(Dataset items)
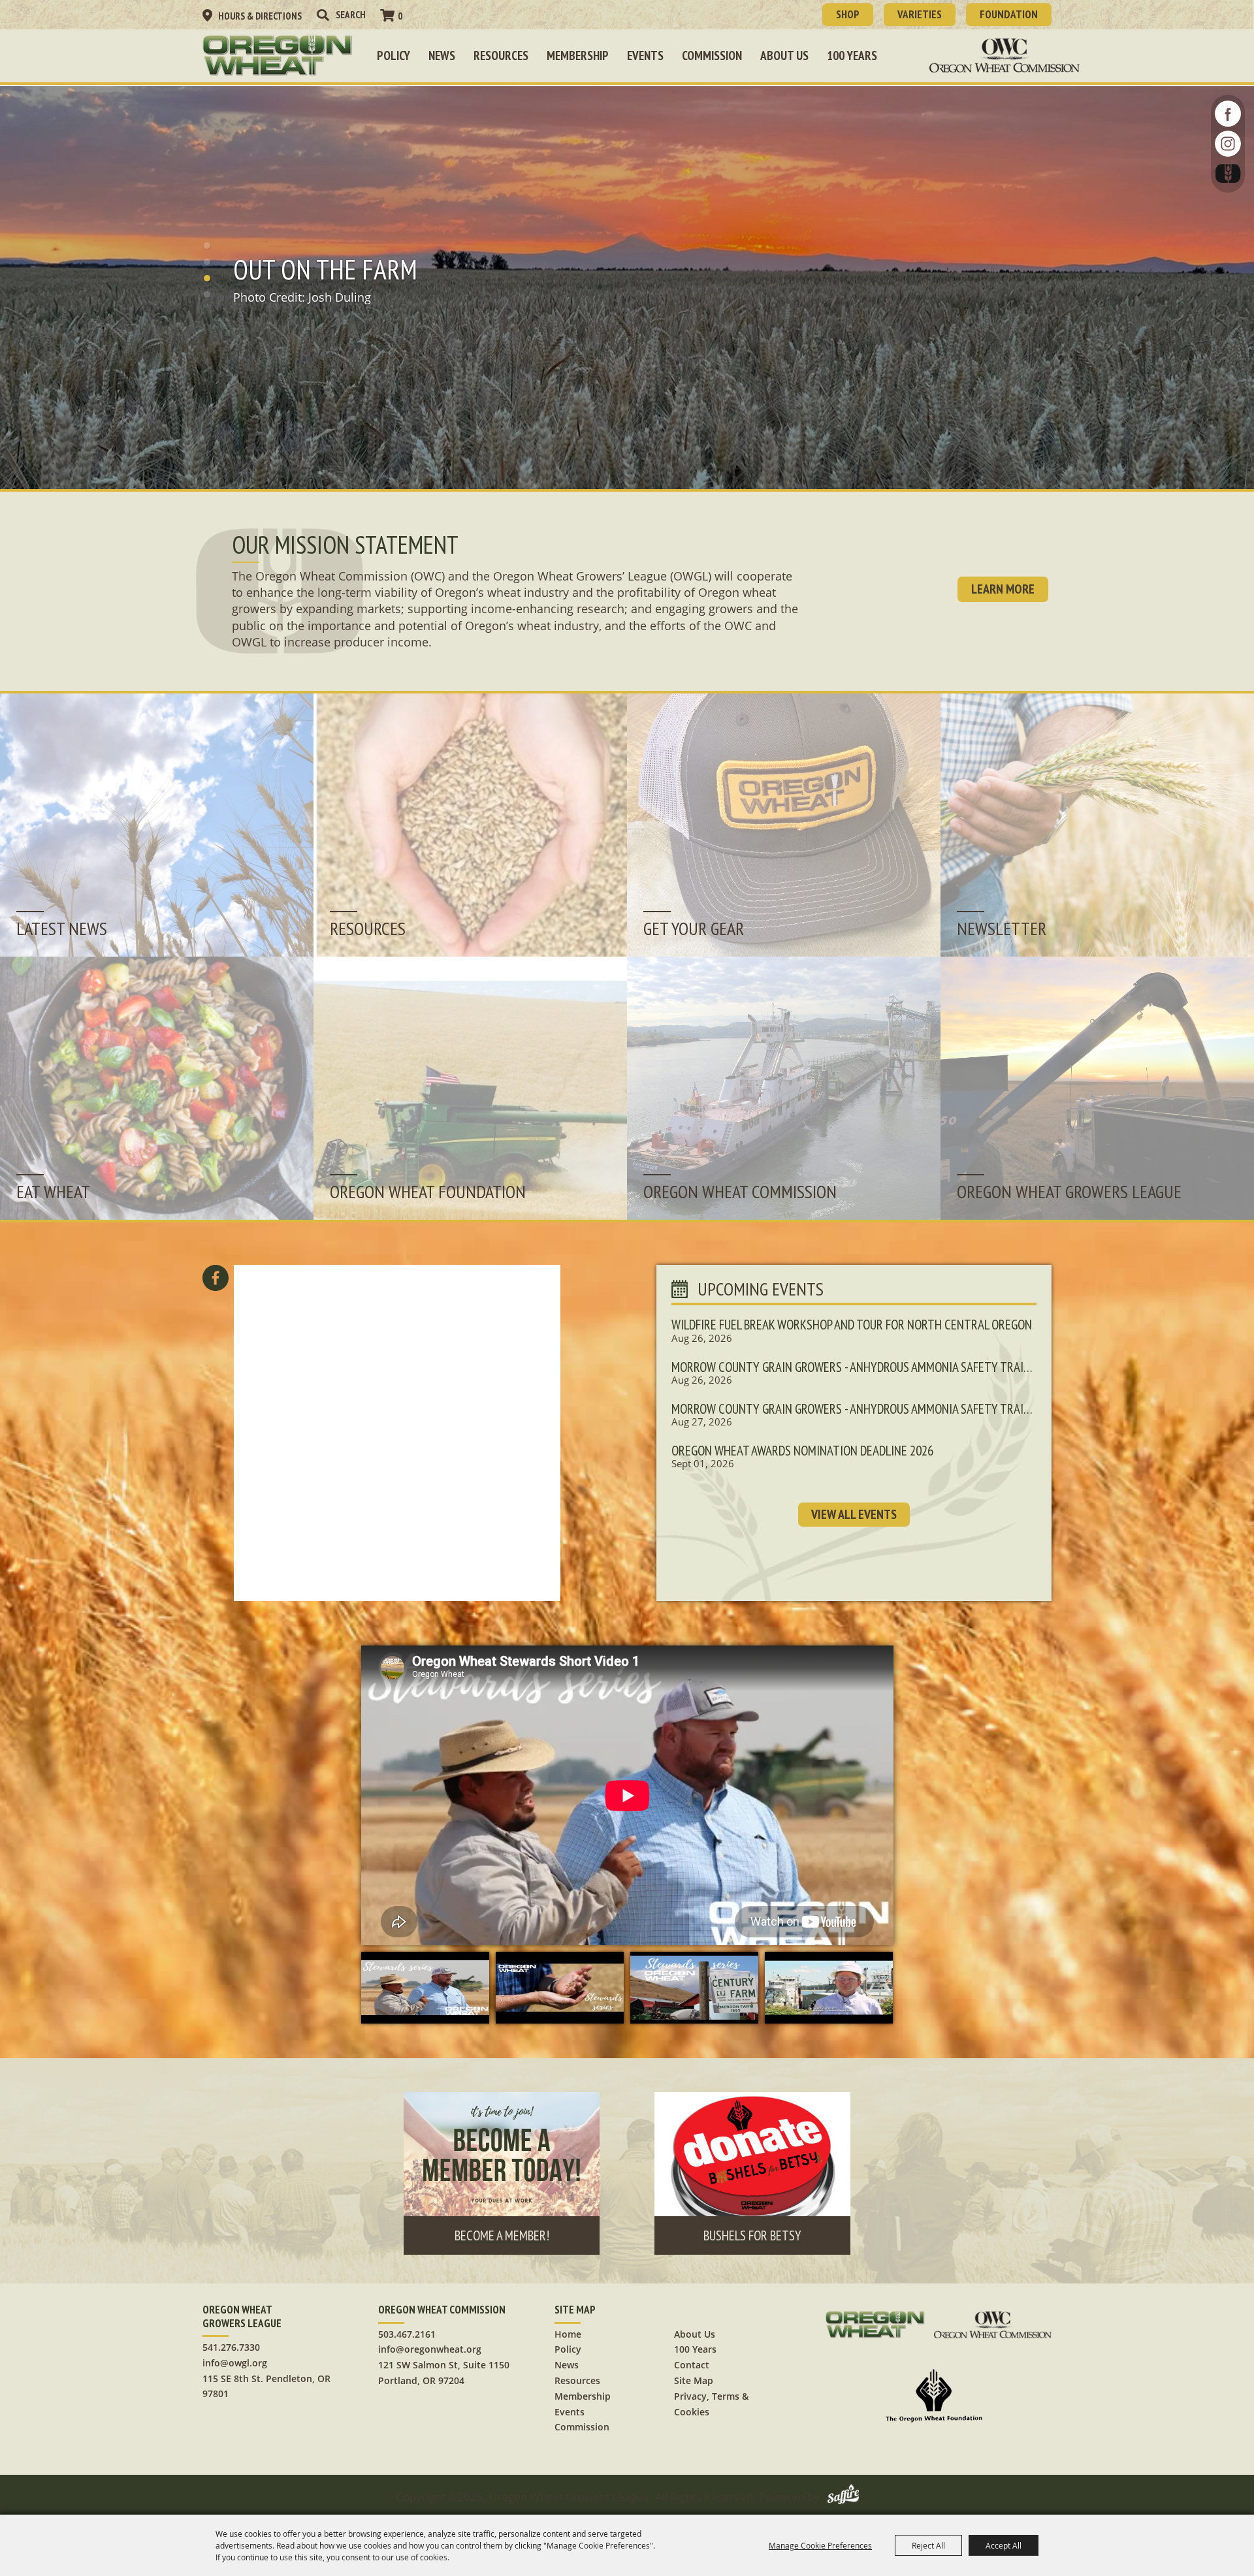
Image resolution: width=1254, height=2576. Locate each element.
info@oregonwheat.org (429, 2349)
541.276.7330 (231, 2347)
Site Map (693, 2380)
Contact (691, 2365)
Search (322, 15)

[Work request]:
Repeat the records word for word. Leave out whatever pictures they hold.

[Exercise response]:
Image resolution: width=1254, height=2576. Locate each element.
info@oregonwheat.org (429, 2349)
541.276.7330 (231, 2347)
Site Map (693, 2380)
Contact (691, 2365)
Search (322, 15)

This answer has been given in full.